Last week they were in Venice where on the fashionable Lido Beach they entertained the former Barbara Hutton, Woolworth heiress, and her husband Count Haugwitz-Reventlow.* At a loose end on the last night of their honeymoon the Duke & Duchess hopped into a motorboat, glided through tortuous canals up to the fac,ade of the stately Foscari Palace now converted into a school. Here in the open courtyard they had come to see Romeo & Juliet. As they entered--the Duke in a dinner jacket, his Duchess with sapphire earclips and a white evening gown--the audience jumped to their feet to roar Viva l'amore Viva l'amore! (Long live love!). At the end of the play Romeo bowed to the couple, threw up his hand in a Fascist salute. The crowd went wild with excitement. It was a typical demonstration of the popularity that greeted the Duke & Duchess wherever they went.
Back at their hotel they gave orders for their bags to be packed, set out next morning for Wasserloenburg Castle, Austria. They were looking forward to a rare treat, a visit from the Duke & Duchess of Kent who had been vacationing in Poland. This would be the first time that the ex-King had had a visit from a member of the Royal Family since his marriage.

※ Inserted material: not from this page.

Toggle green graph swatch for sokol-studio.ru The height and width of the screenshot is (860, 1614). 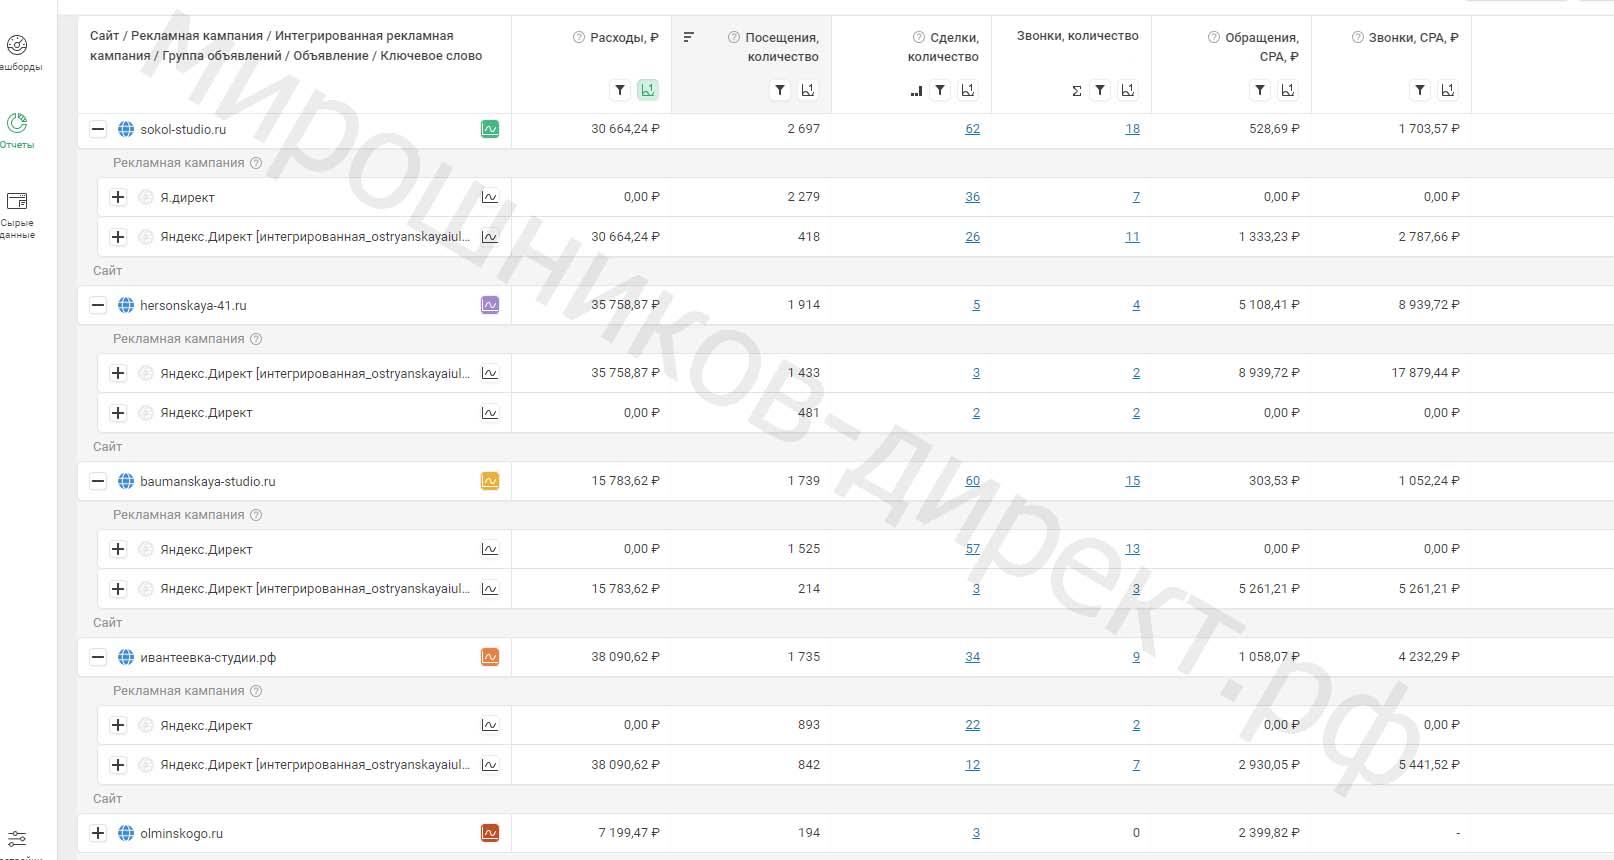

When all was set for the Kents' reception, the Duke of Windsor received a telephone call from them announcing that they intended to postpone their visit, they were going to put in a day near Salzburg at the villa of Count Raimund von Hoffmannsthal and his wife, U. S. born Alice Muriel Astor. Rumor immediately went round that the Duchess of Kent, a former Princess of Greece who is "class-conscious" to a degree, and a bit snippy about being "the best dressed woman in the British Royal Family," had changed her mind about visiting her sister-in-law. From British sources in Vienna next day came no more definite news than that the Kents were "leaving for Yugoslavia and would visit the Windsors en route."

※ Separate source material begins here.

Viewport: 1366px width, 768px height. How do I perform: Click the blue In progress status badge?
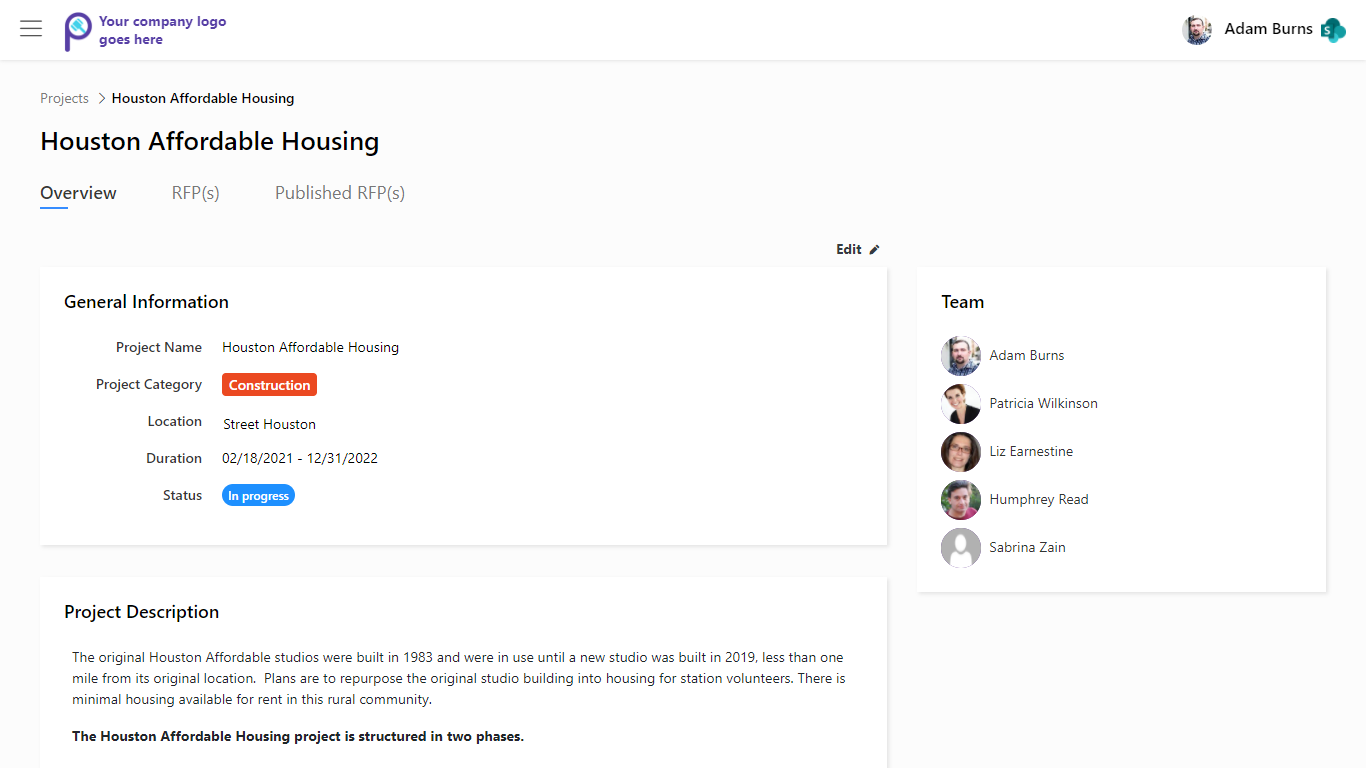click(x=258, y=496)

British newsorgans continued meantime to devote more & more space to the ex-King and his wife. The evening Star reported last week that the couple propose to devote their future to social work in England as soon as "calumnies and slander" have abated. A stanch little pro-Windsor party in Britain, who would like nothing better, regarded it as a favorable omen that the Duke last week sent $500 to a Leicestershire agricultural society for a new fair ground and the Duchess $25 to a fund for a new church school in Warfield, Berkshire, from which one of her ancestors sailed for the New World in 1662.
The British Government, however, still showed no signs of encouraging the prodigal's return. In a revised list of royal warrants giving merchants the right to say "By Appointment to His Royal Highness So-and-So" Windsor's name was left out, though those of his younger brothers, Kent and Gloucester were both included.
* At Harry's, most cosmopolitan bar and gossip-parlor in Venice, word was going round that "Prince" David, the last of the marrying Mdi-Vani's, had just become engaged to blonde Muriel ("Honey") Johnson of Bronxville, N. Y. The Countess Haugwitz Reventlow was once the wife of his brother "Prince" Alexis.